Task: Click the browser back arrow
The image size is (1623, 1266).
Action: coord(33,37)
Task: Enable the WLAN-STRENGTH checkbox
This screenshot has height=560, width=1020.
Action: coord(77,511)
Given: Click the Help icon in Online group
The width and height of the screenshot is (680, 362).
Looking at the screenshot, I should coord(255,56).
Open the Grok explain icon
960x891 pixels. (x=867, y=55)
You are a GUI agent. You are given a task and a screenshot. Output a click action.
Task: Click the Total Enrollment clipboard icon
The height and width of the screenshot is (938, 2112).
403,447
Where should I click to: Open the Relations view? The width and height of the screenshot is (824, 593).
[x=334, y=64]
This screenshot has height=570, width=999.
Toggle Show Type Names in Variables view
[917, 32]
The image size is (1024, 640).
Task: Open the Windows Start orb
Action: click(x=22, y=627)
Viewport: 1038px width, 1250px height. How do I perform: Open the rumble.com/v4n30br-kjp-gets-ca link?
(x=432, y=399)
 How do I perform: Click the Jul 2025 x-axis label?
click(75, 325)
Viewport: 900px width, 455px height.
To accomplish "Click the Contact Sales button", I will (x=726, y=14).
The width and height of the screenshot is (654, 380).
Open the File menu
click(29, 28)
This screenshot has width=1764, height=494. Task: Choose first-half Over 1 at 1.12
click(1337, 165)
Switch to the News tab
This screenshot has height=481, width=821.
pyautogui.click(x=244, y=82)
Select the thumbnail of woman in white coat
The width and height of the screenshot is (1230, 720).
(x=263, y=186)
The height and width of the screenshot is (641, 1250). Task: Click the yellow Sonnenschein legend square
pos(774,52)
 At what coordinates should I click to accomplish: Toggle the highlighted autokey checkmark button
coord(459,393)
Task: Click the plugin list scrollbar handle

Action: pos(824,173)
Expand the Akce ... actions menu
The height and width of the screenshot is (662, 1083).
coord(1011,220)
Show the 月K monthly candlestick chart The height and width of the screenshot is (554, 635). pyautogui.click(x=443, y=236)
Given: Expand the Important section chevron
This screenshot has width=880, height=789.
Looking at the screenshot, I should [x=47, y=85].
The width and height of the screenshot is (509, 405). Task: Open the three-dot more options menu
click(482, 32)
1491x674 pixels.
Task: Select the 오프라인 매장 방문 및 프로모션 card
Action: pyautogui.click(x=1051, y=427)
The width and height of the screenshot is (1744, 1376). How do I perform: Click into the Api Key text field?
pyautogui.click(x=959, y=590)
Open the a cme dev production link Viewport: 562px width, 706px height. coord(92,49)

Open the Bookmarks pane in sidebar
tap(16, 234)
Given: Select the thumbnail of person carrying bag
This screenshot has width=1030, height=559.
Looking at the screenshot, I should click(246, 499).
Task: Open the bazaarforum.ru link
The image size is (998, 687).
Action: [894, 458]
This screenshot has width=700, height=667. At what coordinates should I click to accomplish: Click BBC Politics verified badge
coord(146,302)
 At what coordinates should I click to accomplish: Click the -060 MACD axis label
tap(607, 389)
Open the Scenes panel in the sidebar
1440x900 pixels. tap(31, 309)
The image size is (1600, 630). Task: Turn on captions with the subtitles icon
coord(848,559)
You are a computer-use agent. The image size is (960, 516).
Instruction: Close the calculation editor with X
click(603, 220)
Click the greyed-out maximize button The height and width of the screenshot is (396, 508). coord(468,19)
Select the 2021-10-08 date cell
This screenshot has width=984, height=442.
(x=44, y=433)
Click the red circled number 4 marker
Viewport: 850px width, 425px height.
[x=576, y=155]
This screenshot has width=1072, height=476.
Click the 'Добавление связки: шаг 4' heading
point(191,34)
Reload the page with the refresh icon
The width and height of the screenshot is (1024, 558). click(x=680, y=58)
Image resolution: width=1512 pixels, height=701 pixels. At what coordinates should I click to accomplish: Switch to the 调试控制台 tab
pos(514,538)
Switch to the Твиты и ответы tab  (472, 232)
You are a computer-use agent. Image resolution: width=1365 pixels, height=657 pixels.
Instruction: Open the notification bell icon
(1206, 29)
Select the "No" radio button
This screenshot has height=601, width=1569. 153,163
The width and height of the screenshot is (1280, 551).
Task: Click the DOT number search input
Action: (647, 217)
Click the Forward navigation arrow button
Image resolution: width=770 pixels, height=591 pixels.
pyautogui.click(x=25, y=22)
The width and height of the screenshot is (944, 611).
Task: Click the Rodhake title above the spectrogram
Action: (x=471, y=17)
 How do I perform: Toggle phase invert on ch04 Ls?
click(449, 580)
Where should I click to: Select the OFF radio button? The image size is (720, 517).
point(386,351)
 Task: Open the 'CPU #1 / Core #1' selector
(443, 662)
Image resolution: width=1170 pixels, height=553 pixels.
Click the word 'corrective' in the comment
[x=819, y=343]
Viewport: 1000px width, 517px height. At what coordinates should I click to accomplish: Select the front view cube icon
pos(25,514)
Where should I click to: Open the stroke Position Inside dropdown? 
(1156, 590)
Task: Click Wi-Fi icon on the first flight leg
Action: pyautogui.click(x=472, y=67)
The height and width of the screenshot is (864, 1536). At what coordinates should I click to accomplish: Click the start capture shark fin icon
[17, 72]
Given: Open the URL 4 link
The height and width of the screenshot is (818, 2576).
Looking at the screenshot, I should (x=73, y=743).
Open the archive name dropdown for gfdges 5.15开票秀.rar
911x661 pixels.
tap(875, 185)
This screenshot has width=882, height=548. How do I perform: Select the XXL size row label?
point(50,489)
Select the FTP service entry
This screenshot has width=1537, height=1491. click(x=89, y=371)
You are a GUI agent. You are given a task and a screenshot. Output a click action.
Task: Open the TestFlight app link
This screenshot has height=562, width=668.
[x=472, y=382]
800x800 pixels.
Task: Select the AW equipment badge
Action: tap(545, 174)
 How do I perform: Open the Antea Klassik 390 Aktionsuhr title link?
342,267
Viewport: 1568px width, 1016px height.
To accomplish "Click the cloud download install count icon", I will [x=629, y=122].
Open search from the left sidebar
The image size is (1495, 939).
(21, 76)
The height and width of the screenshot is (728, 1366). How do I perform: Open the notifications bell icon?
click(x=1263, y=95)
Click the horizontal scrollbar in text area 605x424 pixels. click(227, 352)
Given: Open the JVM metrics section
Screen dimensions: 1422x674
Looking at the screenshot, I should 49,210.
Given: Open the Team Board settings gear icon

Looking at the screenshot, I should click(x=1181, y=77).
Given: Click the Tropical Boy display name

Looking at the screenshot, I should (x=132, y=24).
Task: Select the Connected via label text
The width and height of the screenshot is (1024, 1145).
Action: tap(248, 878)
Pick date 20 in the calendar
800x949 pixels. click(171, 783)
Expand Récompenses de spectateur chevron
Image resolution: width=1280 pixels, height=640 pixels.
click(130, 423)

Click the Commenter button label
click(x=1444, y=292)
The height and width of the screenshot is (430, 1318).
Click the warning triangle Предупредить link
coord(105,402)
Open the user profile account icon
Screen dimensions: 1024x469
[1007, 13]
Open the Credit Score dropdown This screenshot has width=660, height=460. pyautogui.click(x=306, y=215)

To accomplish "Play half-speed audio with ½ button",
○ ○ ○ ○ ○
BRIEF: The full listing above should be retyped without any alteration.

RESPONSE FOR THIS EXERCISE:
Task: Click the browser back arrow
The image size is (1623, 1266).
Action: coord(33,37)
Task: Enable the WLAN-STRENGTH checkbox
This screenshot has height=560, width=1020.
Action: coord(77,511)
Given: Click the Help icon in Online group
The width and height of the screenshot is (680, 362).
Looking at the screenshot, I should coord(255,56).
Open the Grok explain icon
960x891 pixels. (x=867, y=55)
You are a GUI agent. You are given a task and a screenshot. Output a click action.
Task: Click the Total Enrollment clipboard icon
The height and width of the screenshot is (938, 2112).
403,447
Where should I click to: Open the Relations view? The width and height of the screenshot is (824, 593).
[x=334, y=64]
This screenshot has height=570, width=999.
Toggle Show Type Names in Variables view
[917, 32]
The image size is (1024, 640).
Task: Open the Windows Start orb
Action: click(x=22, y=627)
Viewport: 1038px width, 1250px height. How do I perform: Open the rumble.com/v4n30br-kjp-gets-ca link?
(x=432, y=399)
 How do I perform: Click the Jul 2025 x-axis label?
click(75, 325)
Viewport: 900px width, 455px height.
To accomplish "Click the Contact Sales button", I will (x=726, y=14).
The width and height of the screenshot is (654, 380).
Open the File menu
click(29, 28)
This screenshot has width=1764, height=494. Task: Choose first-half Over 1 at 1.12
click(1337, 165)
Switch to the News tab
This screenshot has height=481, width=821.
pyautogui.click(x=244, y=82)
Select the thumbnail of woman in white coat
The width and height of the screenshot is (1230, 720).
(x=263, y=186)
The height and width of the screenshot is (641, 1250). Task: Click the yellow Sonnenschein legend square
pos(774,52)
 At what coordinates should I click to accomplish: Toggle the highlighted autokey checkmark button
coord(459,393)
Task: Click the plugin list scrollbar handle

Action: pos(824,173)
Expand the Akce ... actions menu
The height and width of the screenshot is (662, 1083).
coord(1011,220)
Show the 月K monthly candlestick chart The height and width of the screenshot is (554, 635). pyautogui.click(x=443, y=236)
Given: Expand the Important section chevron
This screenshot has width=880, height=789.
Looking at the screenshot, I should [x=47, y=85].
The width and height of the screenshot is (509, 405). Task: Open the three-dot more options menu
click(482, 32)
1491x674 pixels.
Task: Select the 오프라인 매장 방문 및 프로모션 card
Action: pyautogui.click(x=1051, y=427)
The width and height of the screenshot is (1744, 1376). How do I perform: Click into the Api Key text field?
pyautogui.click(x=959, y=590)
Open the a cme dev production link Viewport: 562px width, 706px height. coord(92,49)

Open the Bookmarks pane in sidebar
tap(16, 234)
Given: Select the thumbnail of person carrying bag
This screenshot has width=1030, height=559.
Looking at the screenshot, I should click(246, 499).
Task: Open the bazaarforum.ru link
The image size is (998, 687).
Action: [894, 458]
This screenshot has width=700, height=667. At what coordinates should I click to accomplish: Click BBC Politics verified badge
coord(146,302)
 At what coordinates should I click to accomplish: Click the -060 MACD axis label
tap(607, 389)
Open the Scenes panel in the sidebar
1440x900 pixels. tap(31, 309)
The image size is (1600, 630). Task: Turn on captions with the subtitles icon
coord(848,559)
You are a computer-use agent. The image size is (960, 516).
Instruction: Close the calculation editor with X
click(603, 220)
Click the greyed-out maximize button The height and width of the screenshot is (396, 508). coord(468,19)
Select the 2021-10-08 date cell
This screenshot has width=984, height=442.
(x=44, y=433)
Click the red circled number 4 marker
Viewport: 850px width, 425px height.
[x=576, y=155]
This screenshot has width=1072, height=476.
Click the 'Добавление связки: шаг 4' heading
point(191,34)
Reload the page with the refresh icon
The width and height of the screenshot is (1024, 558). click(x=680, y=58)
Image resolution: width=1512 pixels, height=701 pixels. At what coordinates should I click to accomplish: Switch to the 调试控制台 tab
pos(514,538)
Switch to the Твиты и ответы tab  (472, 232)
You are a computer-use agent. Image resolution: width=1365 pixels, height=657 pixels.
Instruction: Open the notification bell icon
(1206, 29)
Select the "No" radio button
This screenshot has height=601, width=1569. 153,163
The width and height of the screenshot is (1280, 551).
Task: Click the DOT number search input
Action: (647, 217)
Click the Forward navigation arrow button
Image resolution: width=770 pixels, height=591 pixels.
pyautogui.click(x=25, y=22)
The width and height of the screenshot is (944, 611).
Task: Click the Rodhake title above the spectrogram
Action: (x=471, y=17)
 How do I perform: Toggle phase invert on ch04 Ls?
click(449, 580)
Where should I click to: Select the OFF radio button? The image size is (720, 517).
point(386,351)
 Task: Open the 'CPU #1 / Core #1' selector
(443, 662)
Image resolution: width=1170 pixels, height=553 pixels.
Click the word 'corrective' in the comment
[x=819, y=343]
Viewport: 1000px width, 517px height. At what coordinates should I click to accomplish: Select the front view cube icon
pos(25,514)
Where should I click to: Open the stroke Position Inside dropdown? 
(1156, 590)
Task: Click Wi-Fi icon on the first flight leg
Action: pyautogui.click(x=472, y=67)
The height and width of the screenshot is (864, 1536). At what coordinates should I click to accomplish: Click the start capture shark fin icon
[17, 72]
Given: Open the URL 4 link
The height and width of the screenshot is (818, 2576).
Looking at the screenshot, I should (x=73, y=743).
Open the archive name dropdown for gfdges 5.15开票秀.rar
911x661 pixels.
tap(875, 185)
This screenshot has width=882, height=548. How do I perform: Select the XXL size row label?
point(50,489)
Select the FTP service entry
This screenshot has width=1537, height=1491. click(x=89, y=371)
You are a GUI agent. You are given a task and a screenshot. Output a click action.
Task: Open the TestFlight app link
This screenshot has height=562, width=668.
[x=472, y=382]
800x800 pixels.
Task: Select the AW equipment badge
Action: tap(545, 174)
 How do I perform: Open the Antea Klassik 390 Aktionsuhr title link?
342,267
Viewport: 1568px width, 1016px height.
To accomplish "Click the cloud download install count icon", I will [x=629, y=122].
Open search from the left sidebar
The image size is (1495, 939).
(21, 76)
The height and width of the screenshot is (728, 1366). How do I perform: Open the notifications bell icon?
click(x=1263, y=95)
Click the horizontal scrollbar in text area 605x424 pixels. click(227, 352)
Given: Open the JVM metrics section
Screen dimensions: 1422x674
Looking at the screenshot, I should 49,210.
Given: Open the Team Board settings gear icon

Looking at the screenshot, I should click(x=1181, y=77).
Given: Click the Tropical Boy display name

Looking at the screenshot, I should (x=132, y=24).
Task: Select the Connected via label text
The width and height of the screenshot is (1024, 1145).
Action: tap(248, 878)
Pick date 20 in the calendar
800x949 pixels. click(171, 783)
Expand Récompenses de spectateur chevron
Image resolution: width=1280 pixels, height=640 pixels.
click(130, 423)

Click the Commenter button label
click(x=1444, y=292)
The height and width of the screenshot is (430, 1318).
Click the warning triangle Предупредить link
coord(105,402)
Open the user profile account icon
Screen dimensions: 1024x469
[1007, 13]
Open the Credit Score dropdown This screenshot has width=660, height=460. pyautogui.click(x=306, y=215)

To accomplish "Play half-speed audio with ½ button",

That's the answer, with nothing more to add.